| MUNICIPAL
MUSEUM OF SELVA DI CADORE
The Municipal Museum of Selva di
Cadore contains an important example of cultural
life expressed by a tiny mountain community, who
understood long ago the value of rediscovering
and developing its roots. The museum structure
started work in 1982 with the indispensable and
positive support of the Town Council, with contributions
from various public bodies and with materials
offered by private individuals and catalogued
by the "Friends of the Museum".
ARCHAEOLOGICAL SECTION: In 1985,
Prof. Antonio Guerreschi was consulted, who is
professor of palaeontology at the University of
Ferrara. From 1986 to 2000, he led fifteen archaeological
digs. With the help of experts and students, very
important evidence of human inhabitation were
found, dating back more than 80 centuries. The
museum has thus acquired fundamental prestige
and reputation, apart from the various finds,
for the valuable treasure it is housing: the accurate
reconstruction of a burial site, with the original
skeleton, of a Mesolithic hunter. This was discovered
in a little high valley called Mondeval de Sora
in 1987. Here, near an erratic boulder of Dolomia
rock detached from the Lastoni di Formin, Vittorino
Cazzetta, from Pescul in Selva di Cadore found
some remains. He is a self-taught enthusiast of
his homeland, both from the geological and from
a historical viewpoint. These remains (in particular
stone artefacts and remnants of a meal) were in
the earth accumulated by a marmot which had dug
out its burrow in the earth. The very important
find at the Mondeval site constitutes a very significant
discovery, both scientifically and culturally.
It is the only Mesolithic burial site at a high
altitude (about 2150 metres) found until now.
It is also important because it was possible to
find exceptionally well preserved organic evidence,
notably remains of a meal and of resin with bee-glue,
which has led to new studies and discoveries by
the experts. Today, the skeleton of the Mesolithic
hunter, with his rich funeral accoutrements, is
lying in a great shrine that represents his grave,
as he appeared in 1987 to Prof. Guerreschi and
his colleagues. The room of the so-called Mondeval
Man, suitably air-conditioned to preserve the
skeleton, constitutes without doubt the exhibition
that most attracts the interest of visitors.

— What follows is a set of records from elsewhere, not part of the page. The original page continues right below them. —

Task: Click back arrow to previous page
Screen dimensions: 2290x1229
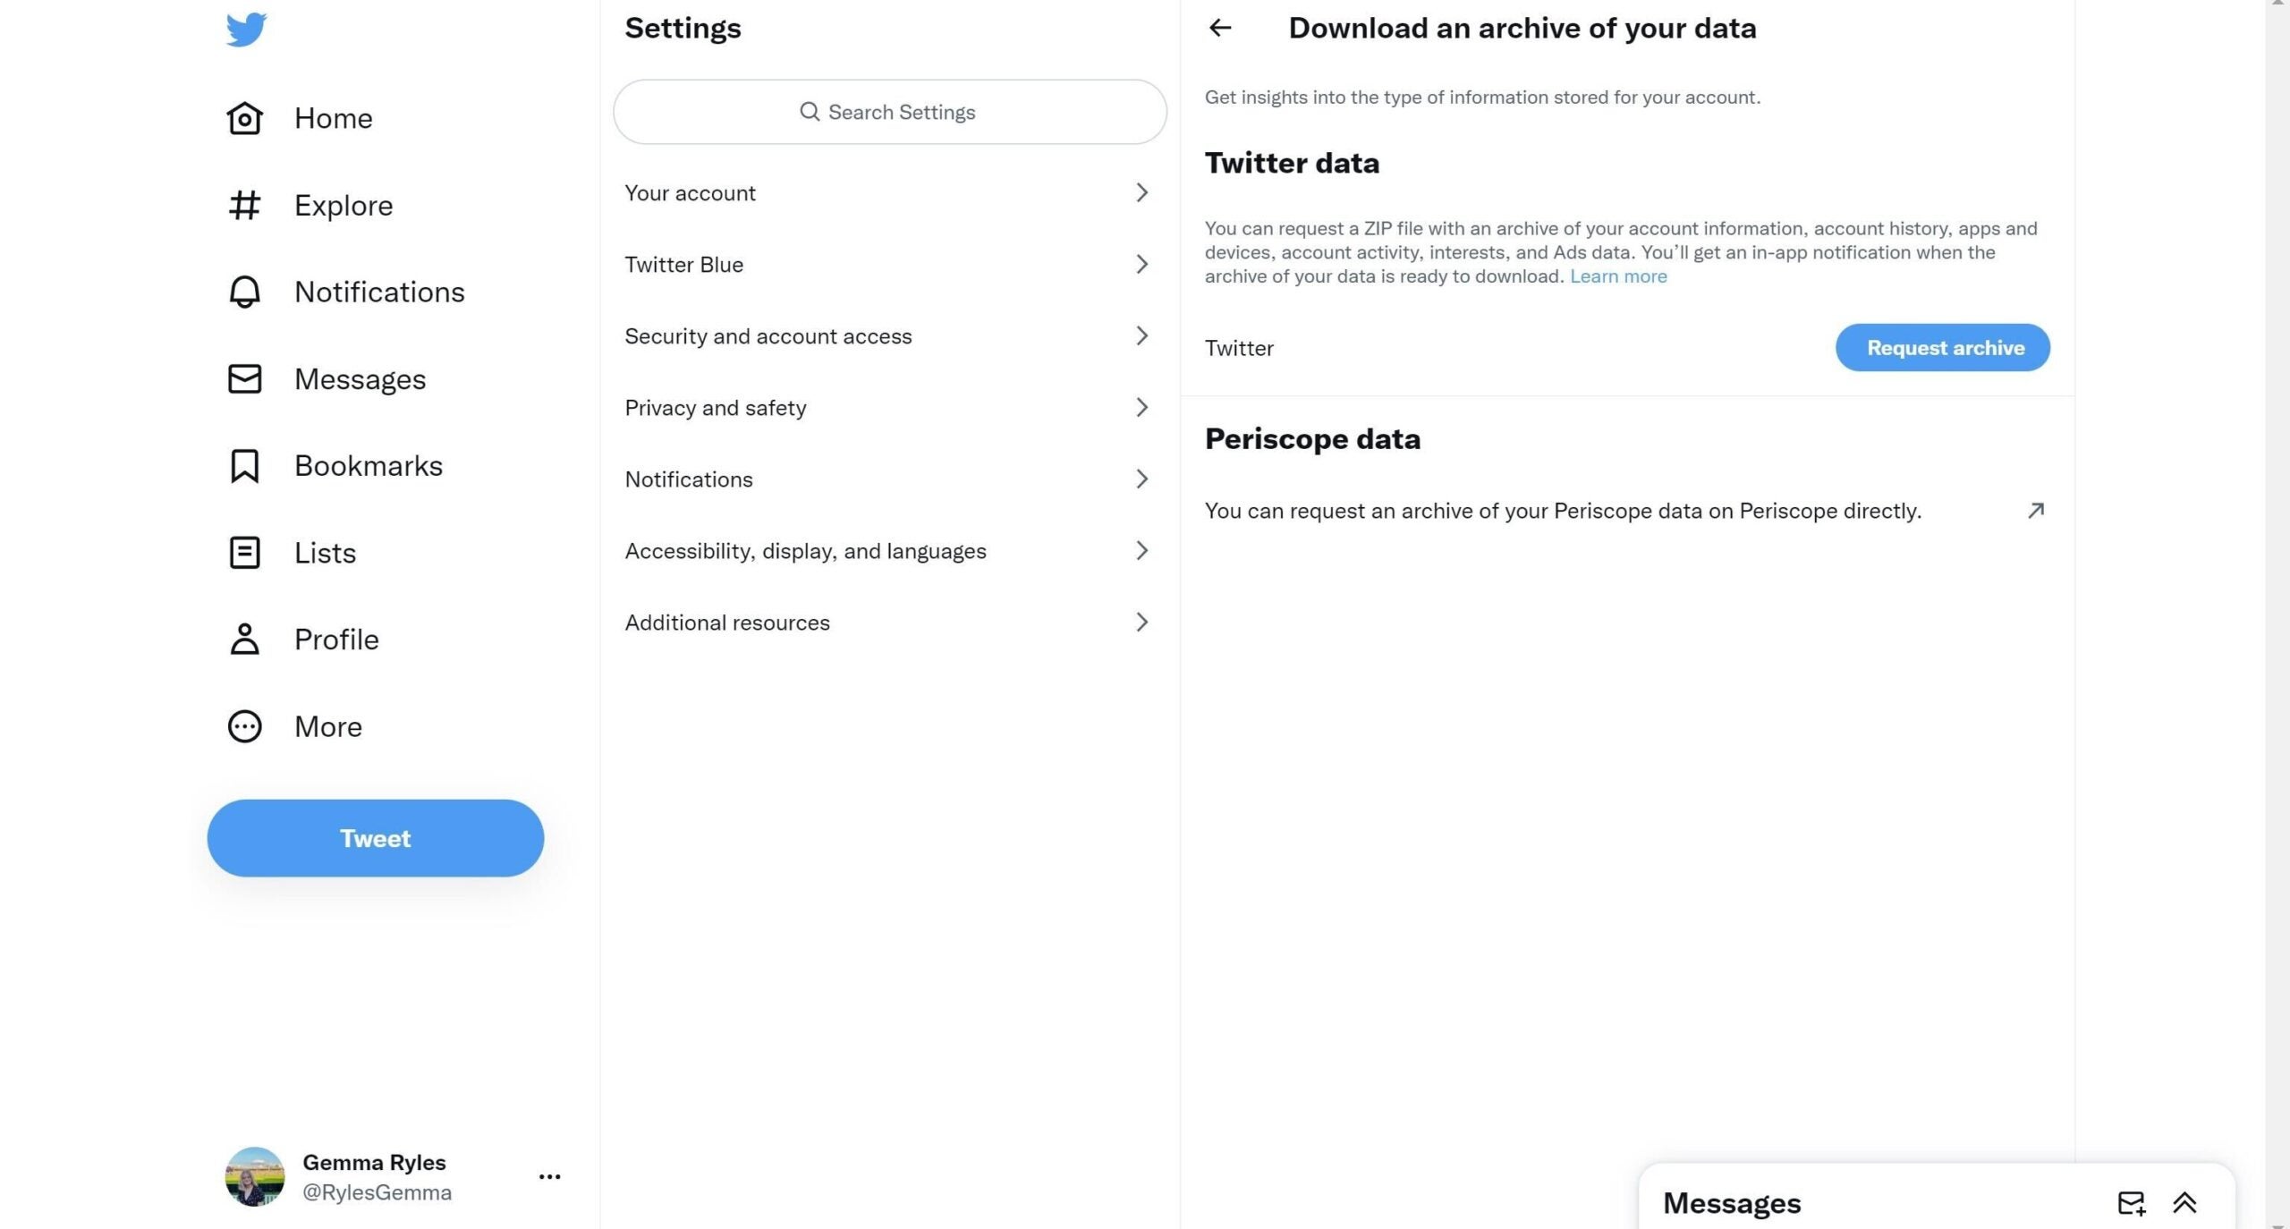Action: (1221, 27)
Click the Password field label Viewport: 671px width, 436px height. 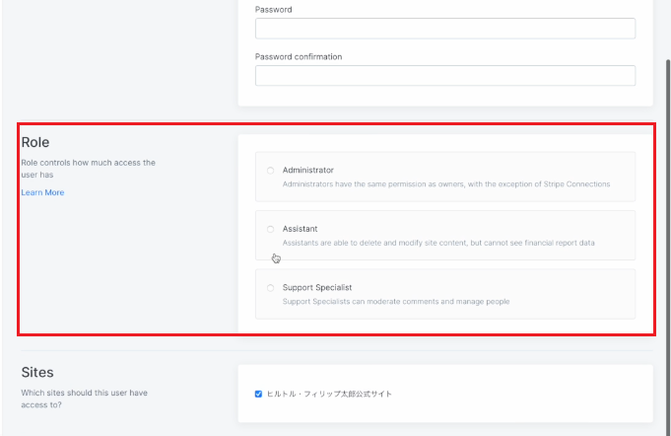click(x=274, y=10)
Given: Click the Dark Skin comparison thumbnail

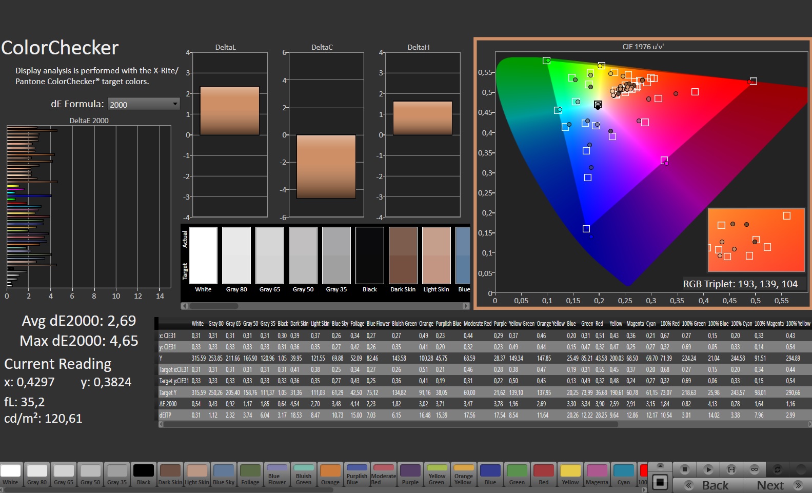Looking at the screenshot, I should click(x=403, y=255).
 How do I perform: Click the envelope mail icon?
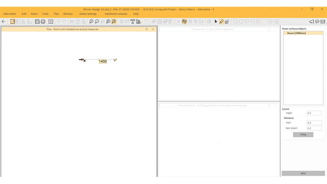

The museum also houses various remains, both originals
and copies, from the late Neolithic period, the
Aeneolithic period, the Iron age, and the Roman
and early Mediaeval periods.
HISTORY SECTION: The History section
of the museum presents a collection of antique
parchments, that give visitors an overview of
centuries of history and of the problems the community
of Selva di Cadore met. There are also exhibits
of new illustrations with corresponding notes
to the mining industry, on the smelting furnaces
in Val Fiorentina, on the iron ways and Andraz
Castle.
PALAEONTOLOGICAL SECTION: In the
new geo-palaeontological section, you can admire
an exhibition of fossils coming from the stratification
of the Triassic period in Val Fiorentina. There
is an impressive plaster-cast made from the surfaces
of a boulder which became detached from Pelmetto
(the lower part of Monte Pelmo), which shows the
footprints made by three species of primitive
dinosaurs, which are represented by plastic models
below the plaster-cast. The surfaces, probably
of calcareous silt, in which the footprints were
made dates back about 220 million years.